Indeed, Palin’s much ballyhooed confrontations with the oil industry have all been about who should get more of the windfall profits, not how to end our addiction.

Barack Obama should be doing more to promote his green agenda, but at least he had the courage, in the heat of a Democratic primary, not to pander to voters by calling for a lifting of the gasoline tax. And while he has come out for a limited expansion of offshore drilling, he has refrained from misleading voters that this is in any way a solution to our energy problems.

I am not against a limited expansion of off-shore drilling now. But it is a complete sideshow. By constantly pounding into voters that his energy focus is to “drill, drill, drill,” McCain is diverting attention from what should be one of the central issues in this election: who has the better plan to promote massive innovation around clean power technologies and energy efficiency.

Why? Because renewable energy technologies — what I call “E.T.” — are going to constitute the next great global industry. They will rival and probably surpass “I.T.” — information technology. The country that spawns the most E.T. companies will enjoy more economic power, strategic advantage and rising standards of living.
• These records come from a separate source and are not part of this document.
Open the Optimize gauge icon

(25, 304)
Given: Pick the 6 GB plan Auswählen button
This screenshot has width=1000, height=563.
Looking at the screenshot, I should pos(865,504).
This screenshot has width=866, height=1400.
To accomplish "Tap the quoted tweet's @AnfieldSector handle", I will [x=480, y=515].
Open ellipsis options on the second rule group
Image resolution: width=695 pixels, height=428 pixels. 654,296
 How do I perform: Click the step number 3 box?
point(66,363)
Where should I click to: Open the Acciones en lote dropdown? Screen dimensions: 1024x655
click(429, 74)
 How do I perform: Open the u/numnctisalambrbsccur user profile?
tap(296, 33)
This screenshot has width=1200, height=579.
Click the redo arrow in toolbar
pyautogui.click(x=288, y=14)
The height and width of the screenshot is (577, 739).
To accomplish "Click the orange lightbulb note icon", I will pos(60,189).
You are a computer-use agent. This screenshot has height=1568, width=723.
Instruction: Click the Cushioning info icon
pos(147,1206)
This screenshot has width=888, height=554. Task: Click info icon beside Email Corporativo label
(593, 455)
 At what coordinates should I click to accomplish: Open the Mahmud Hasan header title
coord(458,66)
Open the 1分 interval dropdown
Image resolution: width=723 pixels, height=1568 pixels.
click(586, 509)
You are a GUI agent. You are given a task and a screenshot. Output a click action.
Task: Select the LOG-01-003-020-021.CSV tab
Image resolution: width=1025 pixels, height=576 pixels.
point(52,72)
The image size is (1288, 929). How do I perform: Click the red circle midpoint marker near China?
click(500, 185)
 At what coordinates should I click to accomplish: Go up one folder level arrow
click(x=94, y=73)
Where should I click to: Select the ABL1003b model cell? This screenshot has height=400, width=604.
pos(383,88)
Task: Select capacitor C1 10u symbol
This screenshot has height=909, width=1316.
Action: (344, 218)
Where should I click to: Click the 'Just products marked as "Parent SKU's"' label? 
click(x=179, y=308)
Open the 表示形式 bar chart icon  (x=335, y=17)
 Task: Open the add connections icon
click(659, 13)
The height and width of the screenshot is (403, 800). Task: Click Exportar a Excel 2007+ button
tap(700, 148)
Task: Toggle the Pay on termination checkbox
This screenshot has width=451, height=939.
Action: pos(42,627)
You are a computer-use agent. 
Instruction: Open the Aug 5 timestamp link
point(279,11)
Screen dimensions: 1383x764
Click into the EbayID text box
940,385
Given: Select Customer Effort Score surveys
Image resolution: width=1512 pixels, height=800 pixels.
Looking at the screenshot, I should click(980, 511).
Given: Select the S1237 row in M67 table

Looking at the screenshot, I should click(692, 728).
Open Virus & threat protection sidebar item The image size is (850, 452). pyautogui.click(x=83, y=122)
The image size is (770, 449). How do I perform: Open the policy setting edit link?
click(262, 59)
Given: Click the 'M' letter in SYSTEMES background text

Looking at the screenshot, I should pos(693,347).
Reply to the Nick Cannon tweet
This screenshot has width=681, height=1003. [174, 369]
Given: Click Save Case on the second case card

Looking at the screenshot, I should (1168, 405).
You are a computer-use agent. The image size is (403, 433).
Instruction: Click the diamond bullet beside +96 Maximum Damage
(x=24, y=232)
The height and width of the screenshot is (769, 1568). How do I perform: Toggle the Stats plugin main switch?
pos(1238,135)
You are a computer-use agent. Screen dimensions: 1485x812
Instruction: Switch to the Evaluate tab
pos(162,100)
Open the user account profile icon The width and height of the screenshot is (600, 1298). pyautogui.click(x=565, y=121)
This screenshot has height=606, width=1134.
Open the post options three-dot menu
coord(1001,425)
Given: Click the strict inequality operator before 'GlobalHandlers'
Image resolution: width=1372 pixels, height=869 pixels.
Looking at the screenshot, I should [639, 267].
We need to make sure that is America. Big oil and OPEC want to make sure it is not.

Palin’s nomination for vice president and her desire to allow drilling in the Alaskan wilderness “reminded me of a lunch I had three and half years ago with one of the Russian trade attachés,” global trade consultant Edward Goldberg said to me. “After much wine, this gentleman told me that his country was very pleased that the Bush administration wanted to drill in the Alaskan wilderness. In his opinion, the amount of product one could actually derive from there was negligible in terms of needs. However, it signified that the Bush administration was not planning to do anything to create alternative energy, which of course would threaten the economic growth of Russia.”

So, college students, don’t let anyone tell you that on the issue of green, this election is not important. It is vitally important, and the alternatives could not be more black and white.